Exercise directions:
Extend the forum exchange below about naming regular-expression flags, picking up right after its final sentence.

Text shown:

February 19, 2009
On Thu, Feb 19, 2009 at 10:01 AM, Andrei Alexandrescu <SeeWebsiteForEmail@erdani.org> wrote:

>> RE attributes:
>> "repeat", "r": Repeat over the whole input string
>> "ignorecase", "i": case insensitive
>> "multiline", "m": treat as multiple lines separated by newlines
>> "verbose", "v": ignores space outside [] and allows comments
>
> And how do you combine them? "repeat, ignorecase"? Writing and parsing such options becomes a little adventure in itself. I think the "g", "i", and "m" flags are popular enough if you've done any amount of regex programming. If not, you'll look up the manual regardless.

While we're on the subject I'd like to mention that an unbelievably overwhelming proportion of the time, when I use regexen, I want them to be global.  As in, I don't think I've ever used a non-global regex.

Data provided:
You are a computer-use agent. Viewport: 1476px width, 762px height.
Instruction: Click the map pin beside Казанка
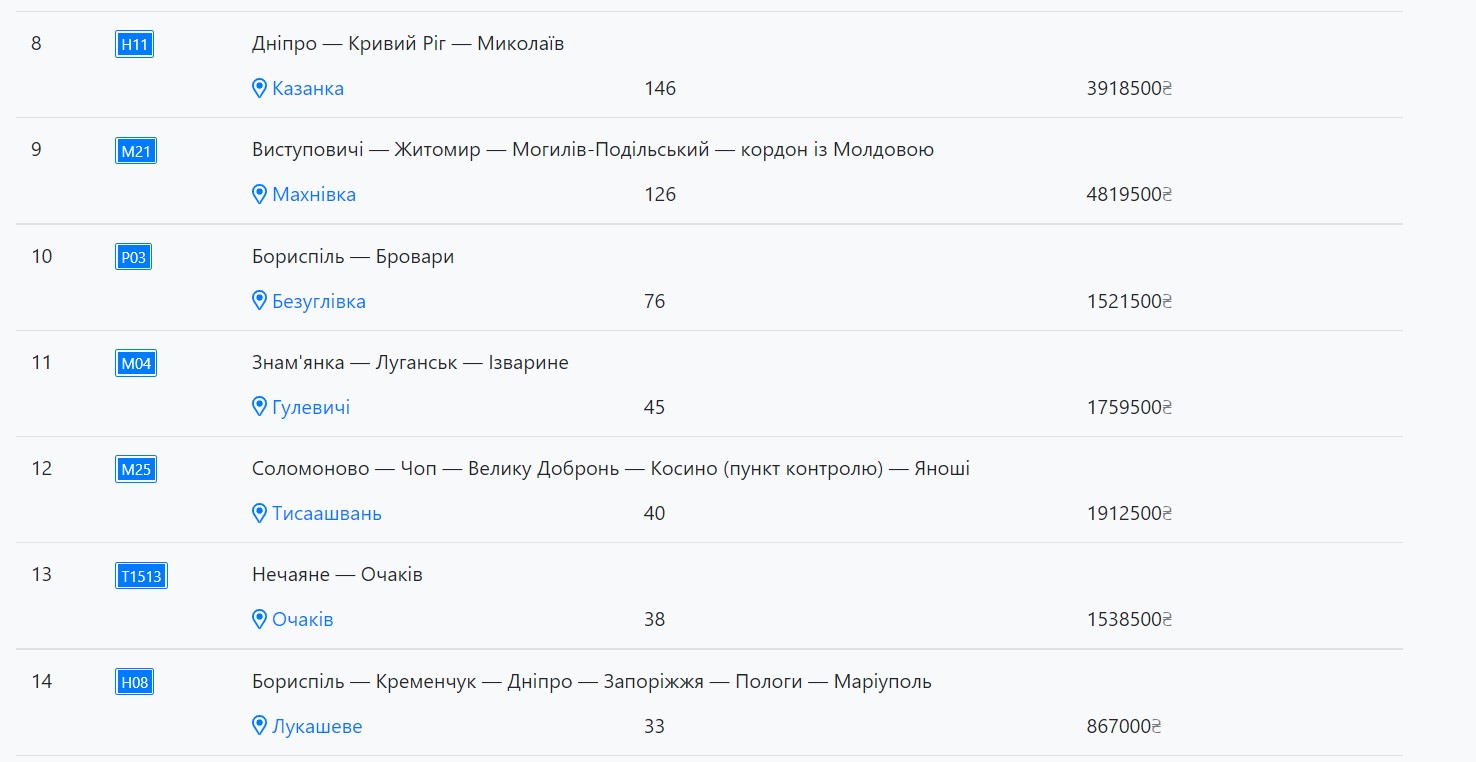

Exercise response:
To that effect I'd like to propose that either "g" be the default attribute, or that it should be on _unless_ some other attribute ("o" for once?) is present.  I think this is one thing that Perl got terribly wrong.
February 19, 2009
Denis Koroskin wrote:
> On Thu, 19 Feb 2009 18:01:56 +0300, Andrei Alexandrescu <SeeWebsiteForEmail@erdani.org> wrote:
> 
>> bearophile wrote:
>>> Andrei Alexandrescu:
>>>
>>>> but most regex code I've seen mentions the string first and the regex second. So I dropped that idea.<
>>>  I like the following syntaxes (the one with .match() too):
>>>  import std.re: regex;
>>>  foreach (e; regex("a[b-e]", "g") in "abracazoo")
>>>      writeln(e);
>>>  foreach (e; regex("a[b-e]", "g").match("abracazoo"))
>>>      writeln(e);
>>>  auto re1 = regex("a[b-e]", "g");
>>> foreach (e; re1.match("abracazoo"))
>>>      writeln(e);
>>>  auto re1 = regex("a[b-e]", "g");
>>> foreach (e; re1 in "abracazoo")
>>>      writeln(e);
>>
>> These all put the regex before the string, something many people would find unsavory.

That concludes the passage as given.